* What is required *
Arrange the items from the line with "At what (x,y)" to the line with "Looking at the" as a numbered list, dropping any blank lines and leaving out the pictures.

* Data for the task *
#####
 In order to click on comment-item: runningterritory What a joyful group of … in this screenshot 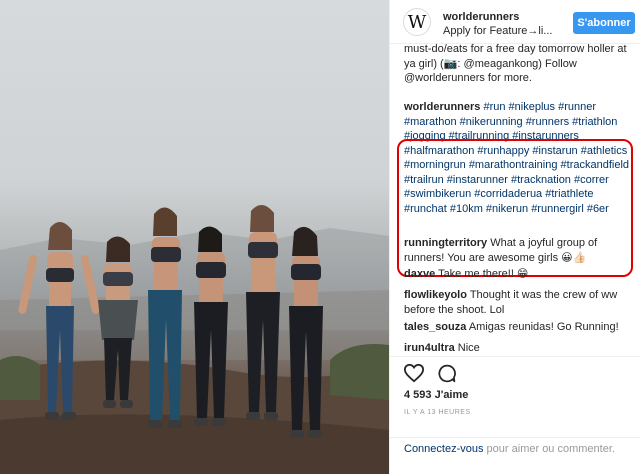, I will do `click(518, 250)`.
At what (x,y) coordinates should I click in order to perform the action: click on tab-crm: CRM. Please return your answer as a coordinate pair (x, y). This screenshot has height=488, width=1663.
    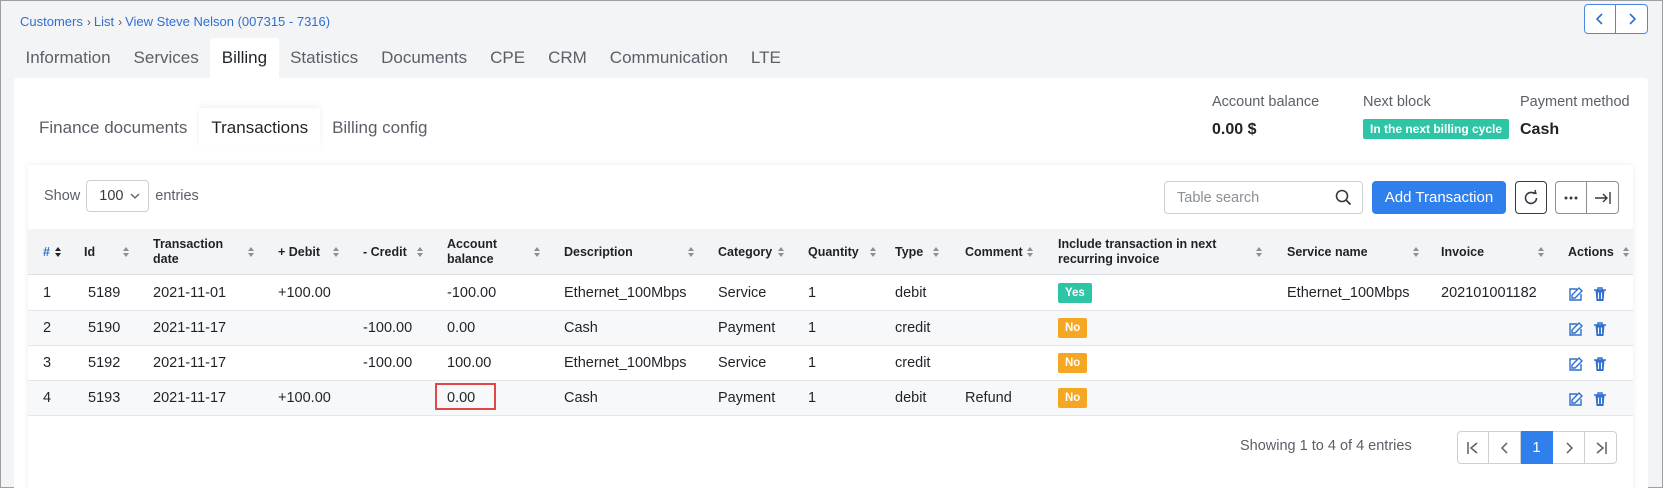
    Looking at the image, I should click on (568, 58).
#####
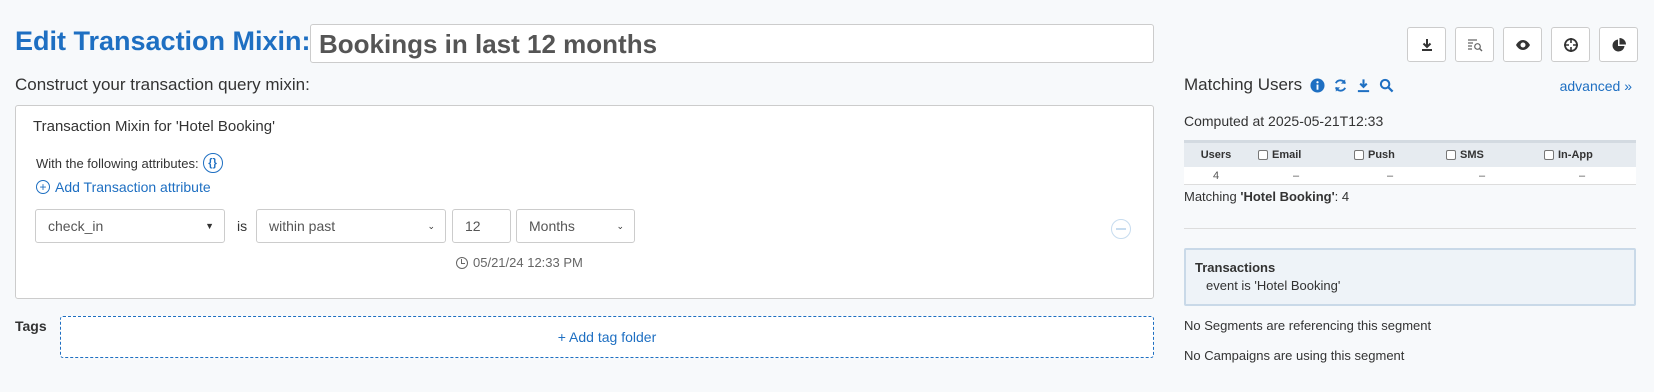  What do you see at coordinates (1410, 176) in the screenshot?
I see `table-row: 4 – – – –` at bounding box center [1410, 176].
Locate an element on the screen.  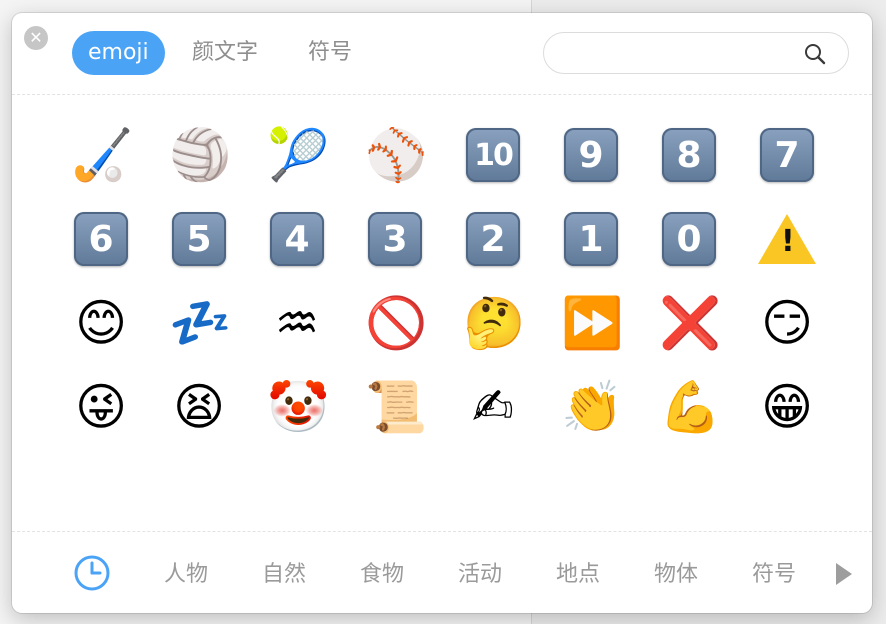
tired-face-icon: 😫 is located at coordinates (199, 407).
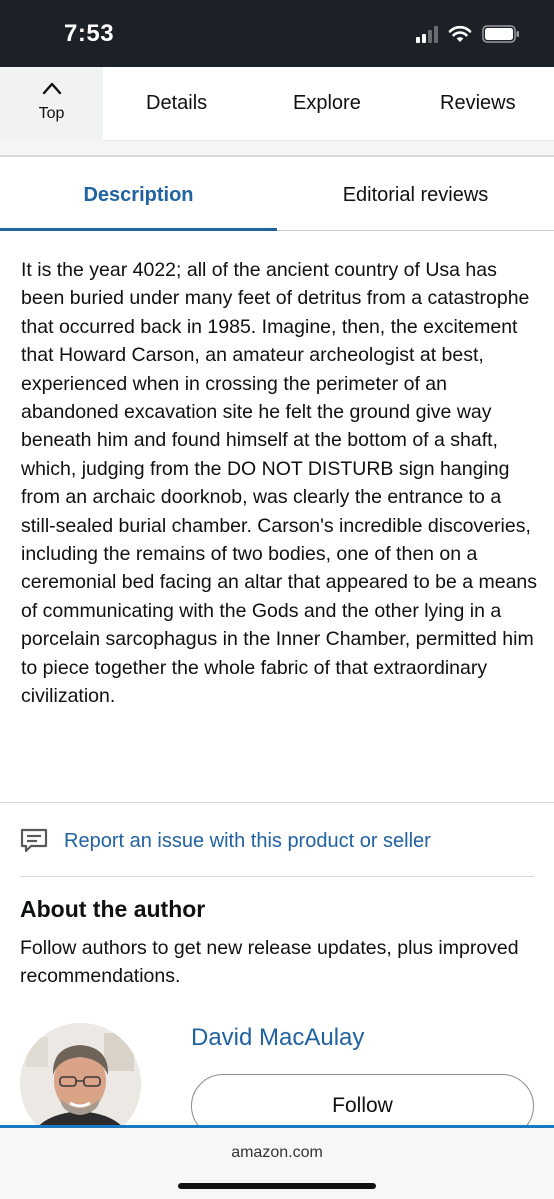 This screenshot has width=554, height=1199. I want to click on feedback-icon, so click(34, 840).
#####
* Response *
1. At what (x,y) coordinates should I click in order to perform the action: click on tab-crm: CRM. Please return your answer as a coordinate pair (x, y). This screenshot has height=488, width=1663.
2.     Looking at the image, I should click on (568, 58).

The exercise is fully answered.